**Extract provided**.
________________________

On Mon, Nov 10, 2014 at 6:01 PM, Ian Jackson
<ijack...@chiark.greenend.org.uk> wrote:
> Having gone through the thread, I've prepared a three-part new
> proposal email.
>
> I. Deployment with Security Team Permission
> II. Predisclosure list memembership
> III. Information sharing
> IV. Fixes which seem to have rough consensus as they were
>
> Perhaps I should be checking the current web page out as a git tree
> and preparing a patch series ?
>
> Thanks,
> Ian.
>
>
> I. Deployment with Security Team Permission
> ===========================================
>
> Permitting deployment during embargo seemed to have rough consensus on
> the principle.  We seemed to be converging on the idea that the
> Security Team should explicitly set deployment restrictions for each
> set of patches.  So I suggest something like this:
>
>   List members may deploy fixed versions during the embargo, only with
>   permission from the Security Team.  The Security Team will normally
>   permit such deployment, even for systems where VMs are managed or
>   used by non-members of the predisclosure risk.  Permission for
>   deployment, and any restrictions, will be stated in the embargoed
>   advisory text.
>
>   The Security Team will impose deployment restrictions only insofar
>   as it is necessary to prevent the exposure of technicalities (for
>   example, differences in behaviour) which present a significant risk
>   of rediscovery of the vulnerability.  Such situations are expected
>   to be rare.

+1

> II. Predisclosure list memembership
> ===================================
>
> The idea of objective criteria seemed to find favour, and the general
> scheme I proposed.
>
> Lars suggested we should "test" this.  I think therefore that we
> should invite a participants in this thread to write up and post
> applications which we can then test against the proposed policy.  But
> we should probably wait until we have rough consensus on the new
> policy shape.
>
> I have dropped the section about bad websites.  I don't think its lack
> will make much difference to the way applications are processed in
> practice, and I still think documenting the issue would be useful, but
> it's clear that I'm not going to get consensus for it.

________________________

**Extracted records**.

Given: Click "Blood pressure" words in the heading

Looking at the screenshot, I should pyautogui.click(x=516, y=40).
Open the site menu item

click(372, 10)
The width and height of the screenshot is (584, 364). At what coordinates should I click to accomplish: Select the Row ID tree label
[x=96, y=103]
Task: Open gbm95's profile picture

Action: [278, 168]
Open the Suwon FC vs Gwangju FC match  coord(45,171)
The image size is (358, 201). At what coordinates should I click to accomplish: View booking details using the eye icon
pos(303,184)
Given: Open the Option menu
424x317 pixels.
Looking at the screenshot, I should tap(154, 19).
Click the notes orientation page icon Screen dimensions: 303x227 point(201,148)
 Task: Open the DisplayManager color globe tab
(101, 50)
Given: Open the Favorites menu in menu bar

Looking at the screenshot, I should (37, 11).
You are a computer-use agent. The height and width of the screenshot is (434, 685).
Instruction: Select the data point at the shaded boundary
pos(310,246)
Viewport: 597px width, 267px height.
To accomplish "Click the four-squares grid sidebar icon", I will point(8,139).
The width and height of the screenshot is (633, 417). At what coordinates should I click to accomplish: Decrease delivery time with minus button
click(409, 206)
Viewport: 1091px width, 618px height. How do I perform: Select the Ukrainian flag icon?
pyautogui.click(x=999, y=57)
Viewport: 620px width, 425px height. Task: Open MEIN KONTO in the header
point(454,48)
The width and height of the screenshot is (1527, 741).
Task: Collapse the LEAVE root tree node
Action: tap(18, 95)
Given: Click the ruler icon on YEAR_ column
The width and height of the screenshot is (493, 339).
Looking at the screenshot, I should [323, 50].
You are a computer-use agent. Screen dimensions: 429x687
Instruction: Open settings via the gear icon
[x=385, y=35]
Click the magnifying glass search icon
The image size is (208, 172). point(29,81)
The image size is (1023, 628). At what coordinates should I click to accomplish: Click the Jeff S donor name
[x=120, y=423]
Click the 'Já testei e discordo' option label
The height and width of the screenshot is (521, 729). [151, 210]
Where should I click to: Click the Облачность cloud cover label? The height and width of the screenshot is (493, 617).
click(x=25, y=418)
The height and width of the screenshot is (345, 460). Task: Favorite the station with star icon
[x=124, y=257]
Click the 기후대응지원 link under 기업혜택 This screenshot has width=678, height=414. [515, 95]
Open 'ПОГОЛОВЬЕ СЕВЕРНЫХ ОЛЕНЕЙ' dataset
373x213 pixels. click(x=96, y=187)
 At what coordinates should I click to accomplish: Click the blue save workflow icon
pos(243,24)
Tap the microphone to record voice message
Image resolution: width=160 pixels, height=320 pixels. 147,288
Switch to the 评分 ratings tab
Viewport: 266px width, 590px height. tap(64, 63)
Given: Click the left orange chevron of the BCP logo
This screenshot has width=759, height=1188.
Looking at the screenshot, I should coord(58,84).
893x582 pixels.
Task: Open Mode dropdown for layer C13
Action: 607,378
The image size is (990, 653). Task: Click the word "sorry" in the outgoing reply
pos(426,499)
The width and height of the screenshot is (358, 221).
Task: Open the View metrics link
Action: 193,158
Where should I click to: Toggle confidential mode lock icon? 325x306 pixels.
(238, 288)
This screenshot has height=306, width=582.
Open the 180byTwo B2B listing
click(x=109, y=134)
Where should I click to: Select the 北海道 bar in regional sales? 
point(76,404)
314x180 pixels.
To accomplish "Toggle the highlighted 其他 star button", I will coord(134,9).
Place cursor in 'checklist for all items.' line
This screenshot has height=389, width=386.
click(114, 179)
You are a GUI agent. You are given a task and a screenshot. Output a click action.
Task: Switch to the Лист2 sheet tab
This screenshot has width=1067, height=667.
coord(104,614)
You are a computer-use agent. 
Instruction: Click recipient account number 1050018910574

________________________

**Problem A**.
According to the email, where will permission for deployment and any restrictions be stated?
**Problem B**.
Using the email, explain why the section about bad websites was dropped from the proposal.
**Problem C**.
From the email, extract the passage between "On Mon, Nov" and "patch series ?", inclusive.

**Task response A**.
In the embargoed advisory text.

**Task response B**.
The writer doesn't think leaving it out will make much difference to how applications are processed in practice. Although he still thinks documenting the issue would be useful, it's clear he won't get consensus for it.

**Task response C**.
On Mon, Nov 10, 2014 at 6:01 PM, Ian Jackson
<ijack...@chiark.greenend.org.uk> wrote:
> Having gone through the thread, I've prepared a three-part new
> proposal email.
>
> I. Deployment with Security Team Permission
> II. Predisclosure list memembership
> III. Information sharing
> IV. Fixes which seem to have rough consensus as they were
>
> Perhaps I should be checking the current web page out as a git tree
> and preparing a patch series ?